A sedentary lifestyle can cause leg cramps that occur during sleep. They can often wake you up, and may make it impossible to go back to sleep until the pain abates. They usually happen more as you get older.
It’s important to know the numbers.
- 33% of people over the age of 60 will experience leg cramps at night once every two months on average.
- 7% of children will experience leg cramps at night once every two months on average.
- 40% of pregnant individuals will develop night-time leg cramps due to the extra stress that comes from the added weight of pregnancy.
- 75% of leg cramps occur at night.
Some potential causes of leg cramps may include:
- Overworked muscles
- A lack of stretching
- Heat
- Magnesium deficiency
- Potassium deficiency
- Dehydration
- Kidney Disease
- Poor circulation
- Spine injuries
- Pinched nerves in the back or neck
Diet
Leg cramps can often be treated at home with foods rich in electrolytes like potassium, magnesium, calcium, and sodium. Such foods include:
- Almonds (1 ounce has 37 mgs. of magnesium.)
- Avocados (twice as much potassium as a sweet potato or banana.)
- Bananas (rich in potassium, magnesium and calcium.)
- Dark, Leafy Greens (rich in calcium and magnesium; includes kale, spinach, broccoli, etc.)
- Lentils and Beans (very high in fiber and magnesium)
- Melons (rich in calcium, magnesium, potassium, and water)

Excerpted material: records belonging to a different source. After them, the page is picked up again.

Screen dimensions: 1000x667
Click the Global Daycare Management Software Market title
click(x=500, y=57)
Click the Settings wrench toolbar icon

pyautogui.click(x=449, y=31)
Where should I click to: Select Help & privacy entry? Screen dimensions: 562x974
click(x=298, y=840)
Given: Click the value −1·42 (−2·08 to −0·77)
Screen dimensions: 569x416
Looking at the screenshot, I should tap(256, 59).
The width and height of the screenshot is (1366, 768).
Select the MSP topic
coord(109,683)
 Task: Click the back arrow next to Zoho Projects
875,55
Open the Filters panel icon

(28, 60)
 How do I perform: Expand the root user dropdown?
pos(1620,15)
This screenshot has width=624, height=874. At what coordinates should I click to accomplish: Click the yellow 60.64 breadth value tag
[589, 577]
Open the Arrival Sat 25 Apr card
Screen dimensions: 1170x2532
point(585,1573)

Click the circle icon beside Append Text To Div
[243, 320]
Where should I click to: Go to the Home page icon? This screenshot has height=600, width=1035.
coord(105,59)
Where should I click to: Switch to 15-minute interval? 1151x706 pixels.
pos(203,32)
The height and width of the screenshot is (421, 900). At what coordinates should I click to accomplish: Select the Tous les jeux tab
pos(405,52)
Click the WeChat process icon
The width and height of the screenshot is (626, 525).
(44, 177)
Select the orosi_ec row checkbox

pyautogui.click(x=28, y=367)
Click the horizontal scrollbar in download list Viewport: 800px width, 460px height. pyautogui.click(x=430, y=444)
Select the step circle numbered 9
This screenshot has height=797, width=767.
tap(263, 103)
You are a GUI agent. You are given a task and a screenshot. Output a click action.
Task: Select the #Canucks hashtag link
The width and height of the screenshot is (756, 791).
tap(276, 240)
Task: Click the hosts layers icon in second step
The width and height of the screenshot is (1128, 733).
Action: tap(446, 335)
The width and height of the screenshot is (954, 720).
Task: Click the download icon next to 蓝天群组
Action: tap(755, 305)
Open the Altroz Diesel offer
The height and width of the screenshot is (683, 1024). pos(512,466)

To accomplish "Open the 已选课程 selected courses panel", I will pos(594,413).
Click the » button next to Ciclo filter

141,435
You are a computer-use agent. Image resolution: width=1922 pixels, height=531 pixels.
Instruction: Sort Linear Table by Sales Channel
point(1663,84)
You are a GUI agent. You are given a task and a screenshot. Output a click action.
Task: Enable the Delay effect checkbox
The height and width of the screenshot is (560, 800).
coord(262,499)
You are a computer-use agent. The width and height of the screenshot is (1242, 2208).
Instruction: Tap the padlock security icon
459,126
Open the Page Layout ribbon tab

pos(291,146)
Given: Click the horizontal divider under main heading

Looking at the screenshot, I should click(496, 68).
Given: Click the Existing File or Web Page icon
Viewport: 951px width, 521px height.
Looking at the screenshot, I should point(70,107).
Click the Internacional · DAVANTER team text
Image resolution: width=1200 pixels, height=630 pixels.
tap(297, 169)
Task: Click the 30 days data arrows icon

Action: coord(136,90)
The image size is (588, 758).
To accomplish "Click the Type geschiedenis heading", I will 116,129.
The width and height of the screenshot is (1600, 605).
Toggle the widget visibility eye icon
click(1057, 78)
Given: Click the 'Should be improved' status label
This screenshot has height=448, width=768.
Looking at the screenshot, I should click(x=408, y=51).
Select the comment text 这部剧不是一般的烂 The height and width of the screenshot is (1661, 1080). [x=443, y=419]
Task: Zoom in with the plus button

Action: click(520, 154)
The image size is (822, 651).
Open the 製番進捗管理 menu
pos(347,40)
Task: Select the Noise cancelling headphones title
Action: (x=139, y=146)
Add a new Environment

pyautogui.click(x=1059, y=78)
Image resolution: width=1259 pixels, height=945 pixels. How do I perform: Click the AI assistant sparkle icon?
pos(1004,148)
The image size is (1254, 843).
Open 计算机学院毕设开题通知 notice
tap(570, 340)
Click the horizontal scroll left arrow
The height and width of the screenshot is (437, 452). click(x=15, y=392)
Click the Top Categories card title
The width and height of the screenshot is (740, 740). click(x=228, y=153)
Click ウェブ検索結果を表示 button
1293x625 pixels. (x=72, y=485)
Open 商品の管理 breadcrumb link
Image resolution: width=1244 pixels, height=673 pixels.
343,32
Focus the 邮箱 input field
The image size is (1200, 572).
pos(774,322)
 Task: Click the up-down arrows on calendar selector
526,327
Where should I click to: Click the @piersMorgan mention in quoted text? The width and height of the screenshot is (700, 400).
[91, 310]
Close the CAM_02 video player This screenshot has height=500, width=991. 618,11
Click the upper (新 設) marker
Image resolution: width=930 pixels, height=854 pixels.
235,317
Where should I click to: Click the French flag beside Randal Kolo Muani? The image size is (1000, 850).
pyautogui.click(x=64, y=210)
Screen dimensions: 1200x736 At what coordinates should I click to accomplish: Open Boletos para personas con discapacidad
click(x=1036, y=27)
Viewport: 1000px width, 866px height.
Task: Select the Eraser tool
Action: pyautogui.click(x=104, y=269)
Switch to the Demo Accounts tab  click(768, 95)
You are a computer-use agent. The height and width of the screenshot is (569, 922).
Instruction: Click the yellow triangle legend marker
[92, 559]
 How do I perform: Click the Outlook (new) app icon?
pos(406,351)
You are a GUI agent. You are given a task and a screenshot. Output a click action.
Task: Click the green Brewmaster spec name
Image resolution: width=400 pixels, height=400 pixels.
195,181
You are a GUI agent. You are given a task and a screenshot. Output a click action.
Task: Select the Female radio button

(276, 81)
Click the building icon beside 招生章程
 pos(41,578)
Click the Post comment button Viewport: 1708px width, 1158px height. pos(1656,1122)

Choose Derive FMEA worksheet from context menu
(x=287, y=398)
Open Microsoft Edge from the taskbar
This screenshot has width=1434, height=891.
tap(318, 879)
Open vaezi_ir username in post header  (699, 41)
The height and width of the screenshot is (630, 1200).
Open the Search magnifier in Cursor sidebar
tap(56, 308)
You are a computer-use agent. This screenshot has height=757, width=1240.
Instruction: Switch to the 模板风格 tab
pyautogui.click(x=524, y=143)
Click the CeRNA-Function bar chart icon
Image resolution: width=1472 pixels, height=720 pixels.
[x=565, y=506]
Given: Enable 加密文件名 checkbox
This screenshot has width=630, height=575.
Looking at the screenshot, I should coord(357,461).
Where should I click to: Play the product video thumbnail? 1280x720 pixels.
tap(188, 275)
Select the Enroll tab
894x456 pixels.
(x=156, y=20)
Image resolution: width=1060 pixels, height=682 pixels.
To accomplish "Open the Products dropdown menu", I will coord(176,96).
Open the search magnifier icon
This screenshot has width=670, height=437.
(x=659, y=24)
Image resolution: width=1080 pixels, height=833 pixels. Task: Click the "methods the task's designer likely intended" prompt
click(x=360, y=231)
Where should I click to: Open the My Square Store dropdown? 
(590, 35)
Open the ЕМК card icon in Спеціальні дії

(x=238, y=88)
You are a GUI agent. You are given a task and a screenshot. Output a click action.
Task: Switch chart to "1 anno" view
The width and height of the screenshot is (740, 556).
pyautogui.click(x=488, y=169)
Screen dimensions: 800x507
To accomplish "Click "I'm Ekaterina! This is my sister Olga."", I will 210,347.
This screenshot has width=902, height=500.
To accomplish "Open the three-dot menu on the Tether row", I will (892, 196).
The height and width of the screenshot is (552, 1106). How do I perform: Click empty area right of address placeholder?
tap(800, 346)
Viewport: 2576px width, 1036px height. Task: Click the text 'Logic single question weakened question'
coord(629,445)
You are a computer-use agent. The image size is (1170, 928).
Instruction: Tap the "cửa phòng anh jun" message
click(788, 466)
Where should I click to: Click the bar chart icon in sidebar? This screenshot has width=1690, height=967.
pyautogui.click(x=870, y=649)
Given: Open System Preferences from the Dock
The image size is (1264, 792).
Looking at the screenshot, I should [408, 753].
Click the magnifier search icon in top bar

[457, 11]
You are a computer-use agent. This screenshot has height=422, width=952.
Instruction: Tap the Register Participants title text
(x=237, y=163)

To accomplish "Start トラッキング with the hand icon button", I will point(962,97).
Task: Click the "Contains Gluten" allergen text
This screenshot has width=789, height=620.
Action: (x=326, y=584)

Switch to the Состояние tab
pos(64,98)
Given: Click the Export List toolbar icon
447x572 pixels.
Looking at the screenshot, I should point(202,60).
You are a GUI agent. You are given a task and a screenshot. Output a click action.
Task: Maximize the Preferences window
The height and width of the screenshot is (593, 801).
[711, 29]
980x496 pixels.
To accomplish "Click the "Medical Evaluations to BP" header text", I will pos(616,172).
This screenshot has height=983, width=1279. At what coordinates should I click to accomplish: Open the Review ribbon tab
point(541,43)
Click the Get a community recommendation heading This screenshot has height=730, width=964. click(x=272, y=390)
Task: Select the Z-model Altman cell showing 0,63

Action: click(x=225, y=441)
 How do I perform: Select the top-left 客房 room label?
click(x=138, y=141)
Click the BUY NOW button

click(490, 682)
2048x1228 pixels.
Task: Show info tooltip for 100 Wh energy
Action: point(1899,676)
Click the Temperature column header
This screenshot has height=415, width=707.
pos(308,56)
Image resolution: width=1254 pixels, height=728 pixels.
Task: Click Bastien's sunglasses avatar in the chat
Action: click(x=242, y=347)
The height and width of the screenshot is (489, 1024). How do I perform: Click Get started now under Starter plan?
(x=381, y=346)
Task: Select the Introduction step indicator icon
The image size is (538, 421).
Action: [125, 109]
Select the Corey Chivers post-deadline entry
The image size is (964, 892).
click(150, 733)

- Milk (full of sodium, potassium, and calcium)
- Pickle Juice (Many athletes drink pickle juice to alleviate cramps. Studies have shown that pickle juice has a very unique effect on our nervous system that may stop the cramps altogether.)
- Salmon (Helps with circulation).
- Sunflower Seeds (1 ounce has 74 mgs. Of magnesium.)
- Sweet Potatoes (rich in magnesium, calcium, and potassium)
- Tomatoes (loaded with water and potassium).
- Water (muscle cramps are one of the primary signs of dehydration.)
These foods won’t instantly get rid of a cramp, but they will definitely help in the moment. For long term results, incorporate these foods into your regular diet.